Lot se afligía cada día al ver y oír los hechos inicuos de los de su alrededor
(2 Pedro 2:7, 8). Si proveemos para los deseos de la carne (Romanos 13:14) a la
manera de Lot, mediante amistades impías, o mediante la radio o la televisión,
permitiendo que malas conversaciones entren en nuestros hogares, no podemos
sino sufrir sus efectos.
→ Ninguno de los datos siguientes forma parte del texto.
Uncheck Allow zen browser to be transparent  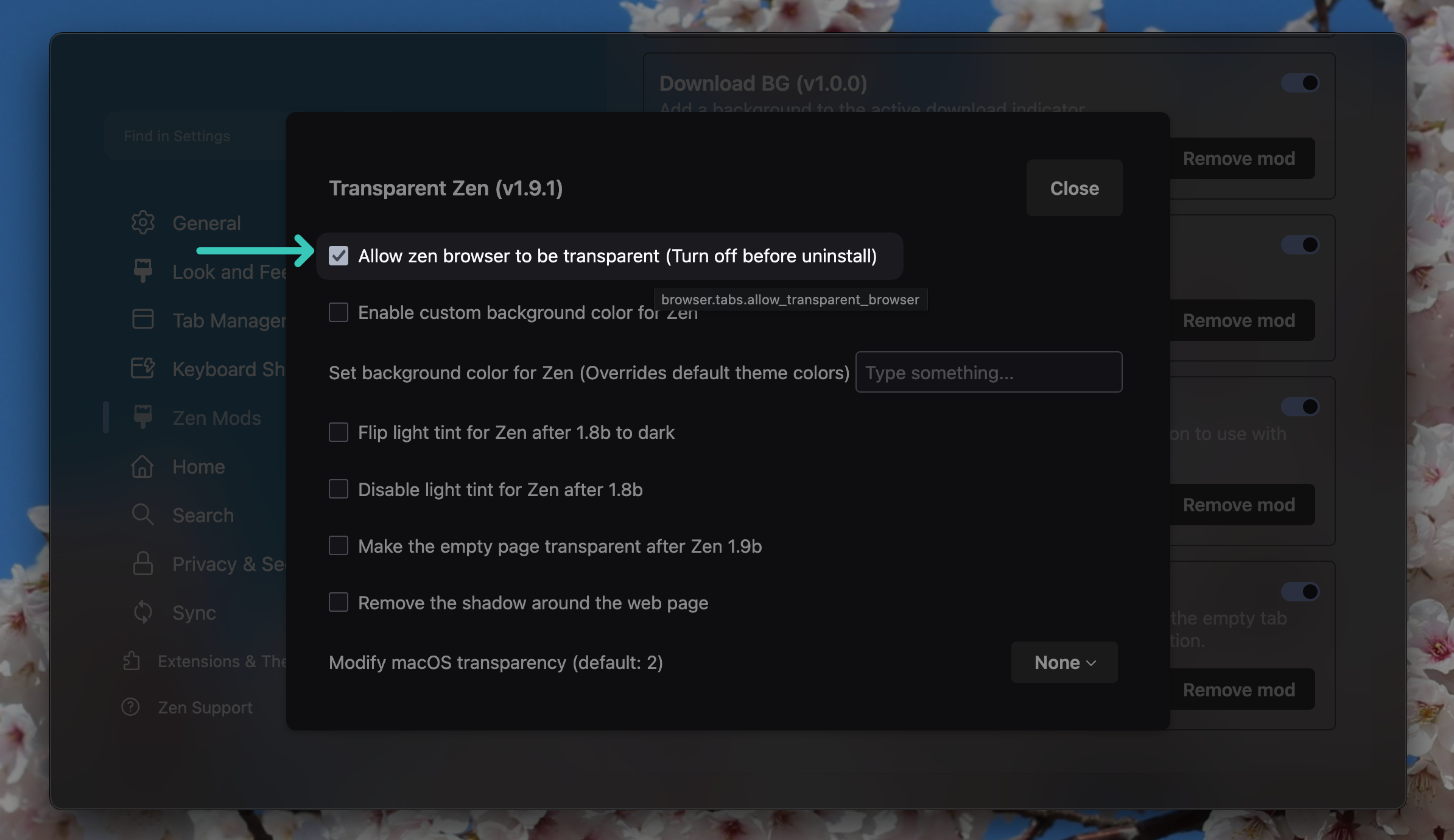339,256
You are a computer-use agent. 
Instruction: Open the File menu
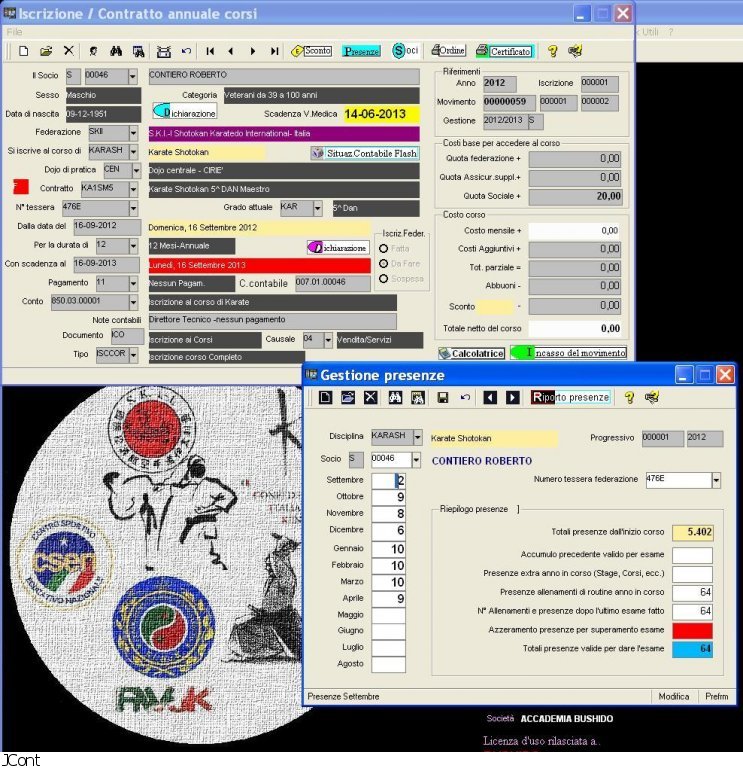pyautogui.click(x=14, y=32)
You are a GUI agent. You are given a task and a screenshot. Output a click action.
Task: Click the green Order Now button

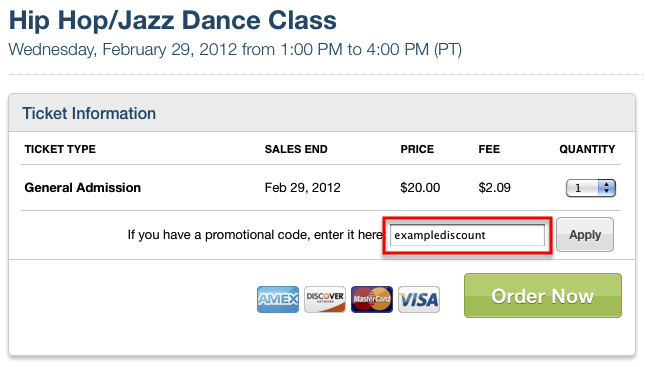tap(543, 295)
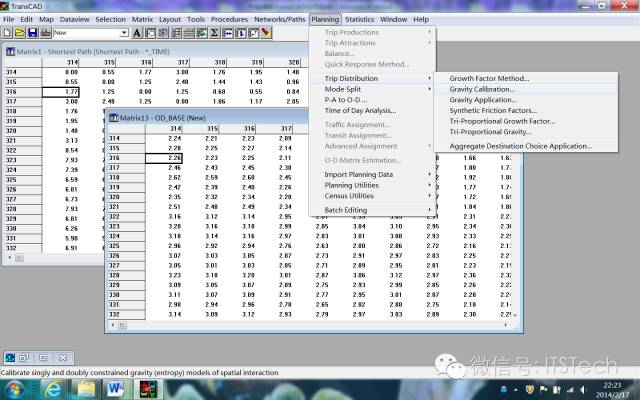
Task: Open Internet Explorer from the taskbar
Action: pos(52,386)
Que nuestros ojos contemplen más bien la pura
satisfacción de la hermosura del Señor Jesús, y nuestros oídos sacien su sed
con su preciosa Palabra.
Nuestro deseo debe ser rendirnos a Dios en todos los detalles cada día
mediante el ejercicio de la constante comunión con El, tanto en la meditación
de su Palabra y en la oración como también en el juicio de nosotros mismos que
aquello produce.
Pero uno puede desear todas estas cosas con toda honradez, y aún carecer
de la verdadera libertad, ya que sus ojos están sobre sus propios esfuerzos por
guardar la norma, como en el caso bajo consideración en Romanos 7, la norma de
la ley. Pero debemos reconocer que estamos tan muertos para la ley como para el
pecado. La ley no puede ser la regla para quien es redimido por la sangre de
Cristo. Necesitamos aprender que la ley del Espíritu, la ley de la vida en
Cristo Jesús, nos ha libertado de la ley del pecado y de la muerte (Romanos
8:2). El Espíritu de Dios en el creyente es un nuevo principio de gobierno
(control) en preciosa libertad.
Es más, Cristo mismo es la regla para el creyente; Cristo es el objeto
(Romanos 8:3, 4) que debe ocupar su corazón y su mente, de manera que su
privilegio sea el de concentrar su atención totalmente fuera de sí mismo y
fuera de su propio corazón pecaminoso, y hallar perfecto reposo al contemplar
la hermosura y perfección del Hijo de Dios. Cristo hizo lo que la ley no podía
hacer, y lo que nosotros no podemos hacer. Reposamos en esto y confiamos en El
para todo. Nuestra vieja naturaleza pecaminosa no cambia, pero nosotros
tenemos el derecho de olvidarla, abandonarla por completo, apreciando a Aquel
que es supremo sobre ella, y suficiente como para llenar nuestro corazón de
eterna alabanza.
Lo necesitamos a Él para cada paso del camino; necesitamos su Espíritu;
necesitamos su Palabra, pues en nosotros mismos no tenemos ni fuerza ni
protección. Pero en El hay perfecta suficiencia; y mientras nos complacemos en
El, prosperaremos y llevaremos fruto. Esta es la verdadera libertad, la
verdadera paz y el verdadero gozo. Que no acepte menos ningún creyente.